— begin The records —
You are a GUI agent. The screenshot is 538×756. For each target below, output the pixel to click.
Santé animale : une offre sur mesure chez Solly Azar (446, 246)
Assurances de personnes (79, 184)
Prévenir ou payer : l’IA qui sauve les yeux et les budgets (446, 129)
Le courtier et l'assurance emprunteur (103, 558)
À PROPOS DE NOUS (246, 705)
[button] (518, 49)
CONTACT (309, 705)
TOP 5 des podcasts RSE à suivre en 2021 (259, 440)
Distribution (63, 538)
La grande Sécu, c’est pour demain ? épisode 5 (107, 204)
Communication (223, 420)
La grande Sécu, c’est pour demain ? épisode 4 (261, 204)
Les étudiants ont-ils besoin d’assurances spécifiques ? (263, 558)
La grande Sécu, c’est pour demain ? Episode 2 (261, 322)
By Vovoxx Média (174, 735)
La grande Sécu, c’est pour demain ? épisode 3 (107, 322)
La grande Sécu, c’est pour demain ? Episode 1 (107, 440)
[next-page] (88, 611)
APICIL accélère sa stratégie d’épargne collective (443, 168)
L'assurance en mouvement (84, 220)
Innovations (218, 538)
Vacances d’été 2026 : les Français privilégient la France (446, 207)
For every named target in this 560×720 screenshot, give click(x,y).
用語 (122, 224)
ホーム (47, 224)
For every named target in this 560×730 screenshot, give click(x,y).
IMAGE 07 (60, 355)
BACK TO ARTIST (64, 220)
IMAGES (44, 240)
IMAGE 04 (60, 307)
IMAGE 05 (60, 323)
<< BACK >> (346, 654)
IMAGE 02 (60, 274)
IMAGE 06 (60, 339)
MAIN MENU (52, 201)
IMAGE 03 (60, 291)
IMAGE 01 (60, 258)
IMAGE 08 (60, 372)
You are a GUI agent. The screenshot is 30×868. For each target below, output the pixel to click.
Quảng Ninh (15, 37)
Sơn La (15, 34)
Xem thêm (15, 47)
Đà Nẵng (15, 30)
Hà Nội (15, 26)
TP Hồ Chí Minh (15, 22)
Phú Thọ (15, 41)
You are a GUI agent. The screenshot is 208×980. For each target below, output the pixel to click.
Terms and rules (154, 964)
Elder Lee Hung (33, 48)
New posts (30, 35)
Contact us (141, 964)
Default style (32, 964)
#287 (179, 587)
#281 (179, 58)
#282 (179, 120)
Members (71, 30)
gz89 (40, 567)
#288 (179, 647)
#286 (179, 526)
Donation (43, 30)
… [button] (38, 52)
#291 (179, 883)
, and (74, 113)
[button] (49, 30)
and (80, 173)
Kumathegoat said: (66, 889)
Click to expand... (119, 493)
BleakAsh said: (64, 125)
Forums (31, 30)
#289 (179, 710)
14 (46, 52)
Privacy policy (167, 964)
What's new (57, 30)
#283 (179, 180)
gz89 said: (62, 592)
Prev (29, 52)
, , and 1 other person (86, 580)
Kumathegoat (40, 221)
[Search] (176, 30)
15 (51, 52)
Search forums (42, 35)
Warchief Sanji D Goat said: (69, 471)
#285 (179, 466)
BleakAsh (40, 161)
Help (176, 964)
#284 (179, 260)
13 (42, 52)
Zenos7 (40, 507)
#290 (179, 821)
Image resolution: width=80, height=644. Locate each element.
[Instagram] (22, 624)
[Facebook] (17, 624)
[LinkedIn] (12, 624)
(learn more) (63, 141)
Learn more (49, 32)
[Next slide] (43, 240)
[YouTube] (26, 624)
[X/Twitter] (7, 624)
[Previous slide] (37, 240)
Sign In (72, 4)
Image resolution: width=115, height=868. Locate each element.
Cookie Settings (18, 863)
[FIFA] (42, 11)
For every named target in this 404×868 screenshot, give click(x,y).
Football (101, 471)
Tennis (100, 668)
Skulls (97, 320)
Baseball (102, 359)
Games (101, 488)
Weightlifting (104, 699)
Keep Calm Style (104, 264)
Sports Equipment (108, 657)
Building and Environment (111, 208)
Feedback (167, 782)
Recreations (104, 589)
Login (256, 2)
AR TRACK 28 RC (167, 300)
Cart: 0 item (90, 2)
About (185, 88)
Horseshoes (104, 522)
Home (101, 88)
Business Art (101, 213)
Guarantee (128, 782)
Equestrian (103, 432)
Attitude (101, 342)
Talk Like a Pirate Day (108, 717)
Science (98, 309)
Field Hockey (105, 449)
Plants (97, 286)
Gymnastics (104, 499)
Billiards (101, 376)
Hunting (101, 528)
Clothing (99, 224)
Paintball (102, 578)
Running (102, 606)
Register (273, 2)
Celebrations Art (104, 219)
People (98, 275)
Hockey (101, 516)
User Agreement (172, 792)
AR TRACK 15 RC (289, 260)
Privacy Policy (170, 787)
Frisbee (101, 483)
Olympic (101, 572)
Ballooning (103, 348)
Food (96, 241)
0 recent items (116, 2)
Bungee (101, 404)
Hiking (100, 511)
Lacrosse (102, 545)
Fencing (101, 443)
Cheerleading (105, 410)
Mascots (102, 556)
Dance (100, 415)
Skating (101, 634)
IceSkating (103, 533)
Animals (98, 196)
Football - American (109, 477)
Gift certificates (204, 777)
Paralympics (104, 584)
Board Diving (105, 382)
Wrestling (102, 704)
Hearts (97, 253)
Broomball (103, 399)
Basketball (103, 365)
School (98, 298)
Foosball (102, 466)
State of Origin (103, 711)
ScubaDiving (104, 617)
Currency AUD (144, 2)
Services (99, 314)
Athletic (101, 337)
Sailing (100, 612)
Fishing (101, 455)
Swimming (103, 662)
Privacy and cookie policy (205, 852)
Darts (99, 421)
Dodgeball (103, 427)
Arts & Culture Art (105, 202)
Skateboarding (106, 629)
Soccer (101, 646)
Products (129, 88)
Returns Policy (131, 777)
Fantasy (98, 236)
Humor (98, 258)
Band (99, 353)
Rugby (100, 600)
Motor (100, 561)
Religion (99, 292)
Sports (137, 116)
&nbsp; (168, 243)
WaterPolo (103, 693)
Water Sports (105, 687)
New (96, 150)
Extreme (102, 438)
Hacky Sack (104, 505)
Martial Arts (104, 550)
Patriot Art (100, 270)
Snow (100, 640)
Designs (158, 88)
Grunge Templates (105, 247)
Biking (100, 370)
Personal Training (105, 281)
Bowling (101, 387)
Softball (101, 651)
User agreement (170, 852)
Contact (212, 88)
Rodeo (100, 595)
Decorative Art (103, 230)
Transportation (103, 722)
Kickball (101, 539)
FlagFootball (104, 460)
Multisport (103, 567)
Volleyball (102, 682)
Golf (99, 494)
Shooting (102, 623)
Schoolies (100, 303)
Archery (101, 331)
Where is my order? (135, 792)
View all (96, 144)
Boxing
— end The records —
» **The request**:
List every line of the records above that contains the string "Episode", matching case exactly.

» **Written answer**:
La grande Sécu, c’est pour demain ? Episode 2 (261, 322)
La grande Sécu, c’est pour demain ? Episode 1 (107, 440)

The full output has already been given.